| Records supplied |
• • •
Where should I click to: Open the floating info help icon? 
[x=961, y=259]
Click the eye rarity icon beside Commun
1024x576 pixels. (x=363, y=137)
• • •
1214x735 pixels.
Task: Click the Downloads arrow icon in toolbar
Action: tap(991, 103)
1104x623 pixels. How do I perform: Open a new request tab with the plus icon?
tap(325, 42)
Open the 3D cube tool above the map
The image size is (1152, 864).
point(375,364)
• • •
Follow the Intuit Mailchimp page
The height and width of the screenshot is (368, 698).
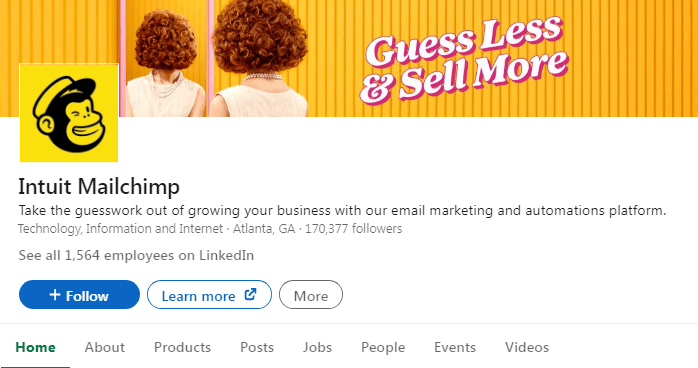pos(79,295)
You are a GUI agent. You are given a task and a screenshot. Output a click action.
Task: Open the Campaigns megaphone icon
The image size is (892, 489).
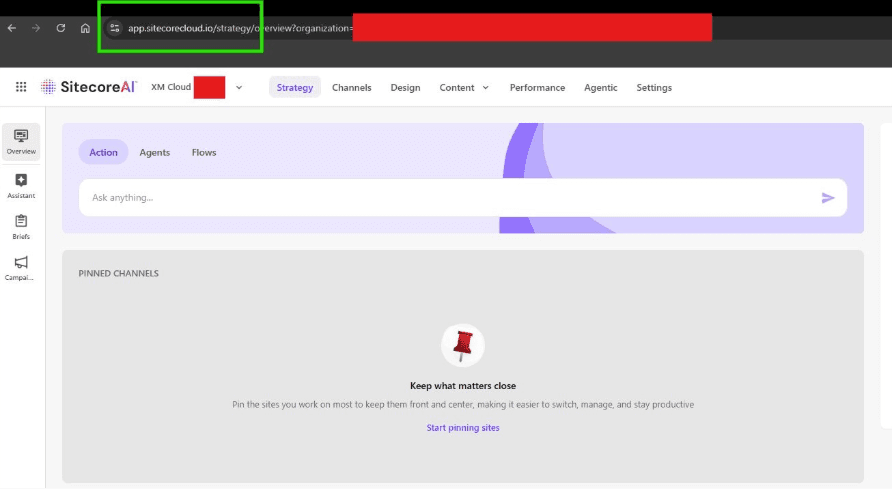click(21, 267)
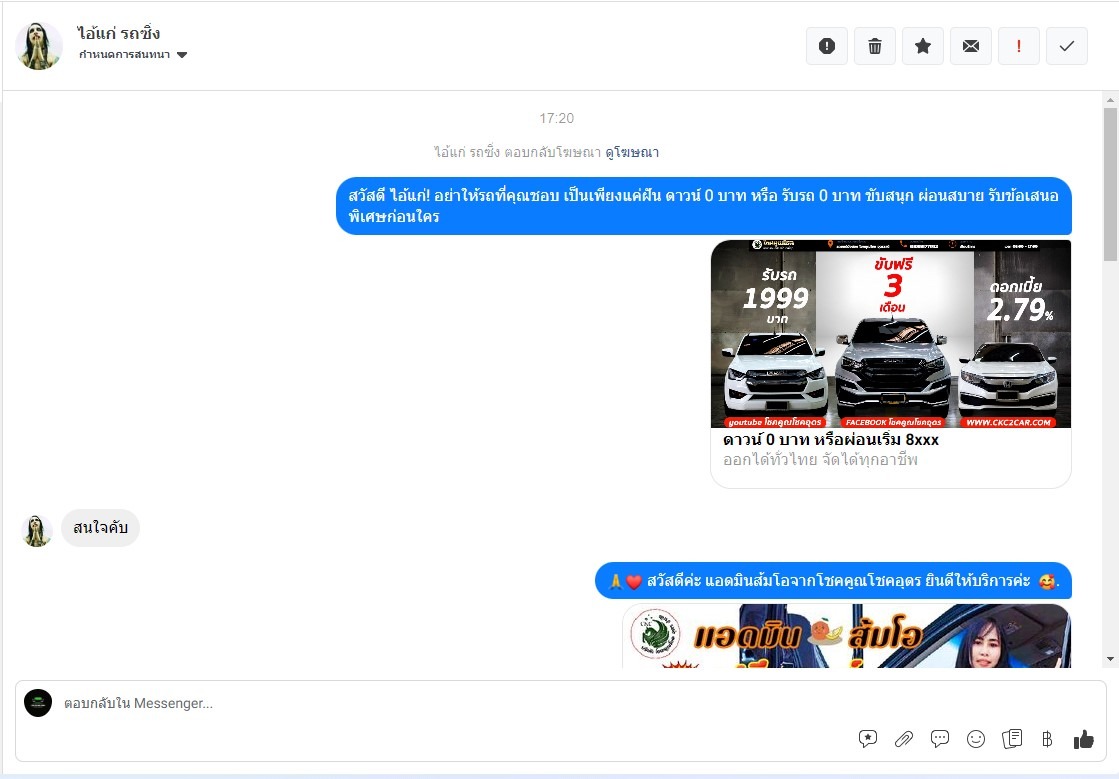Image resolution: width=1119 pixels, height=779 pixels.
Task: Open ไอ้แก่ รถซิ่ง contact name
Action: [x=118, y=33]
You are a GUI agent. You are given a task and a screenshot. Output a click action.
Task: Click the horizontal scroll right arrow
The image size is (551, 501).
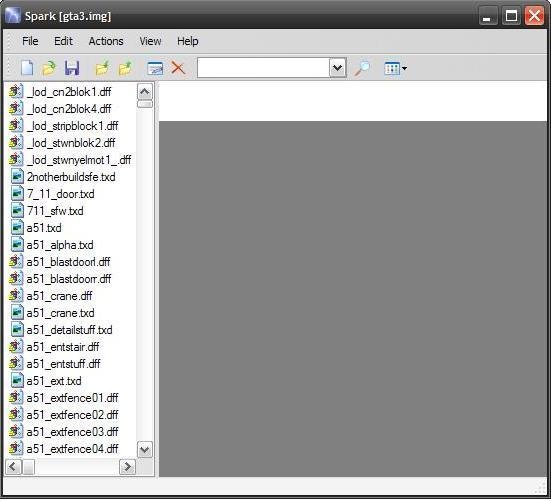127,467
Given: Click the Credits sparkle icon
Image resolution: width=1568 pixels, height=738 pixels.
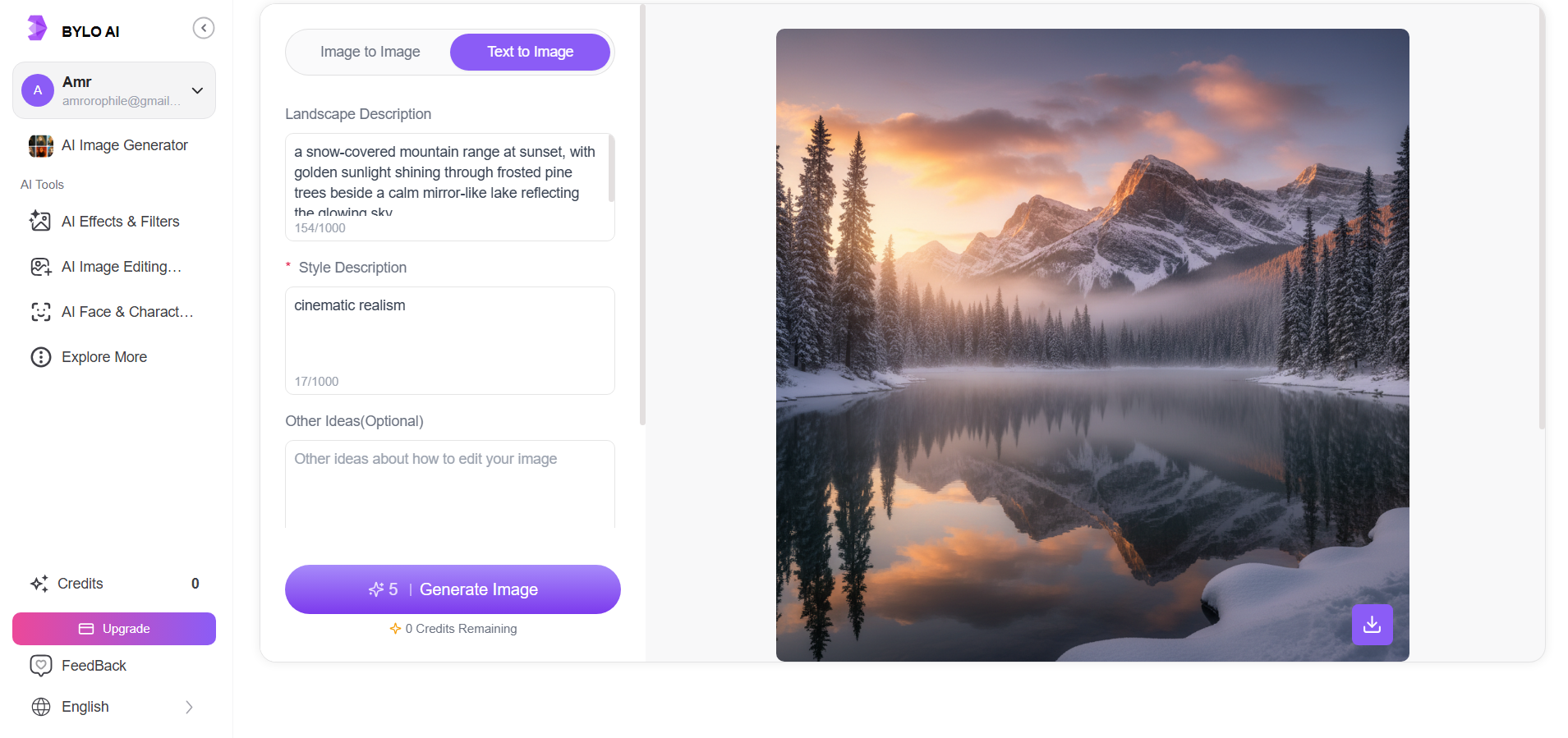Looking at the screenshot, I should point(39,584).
• • •
| What to do |
Text only, no pictures: please print exactly the lines above from the line with "The image size is (892, 489)." up to and including the line with "Task: Click the horizontal scroll right arrow", and nothing else.

| Your solution |
The image size is (892, 489).
click(21, 267)
Image resolution: width=1119 pixels, height=779 pixels.
Task: Open ไอ้แก่ รถซิ่ง contact name
Action: [x=118, y=33]
You are a GUI agent. You are given a task and a screenshot. Output a click action.
Task: Click the horizontal scroll right arrow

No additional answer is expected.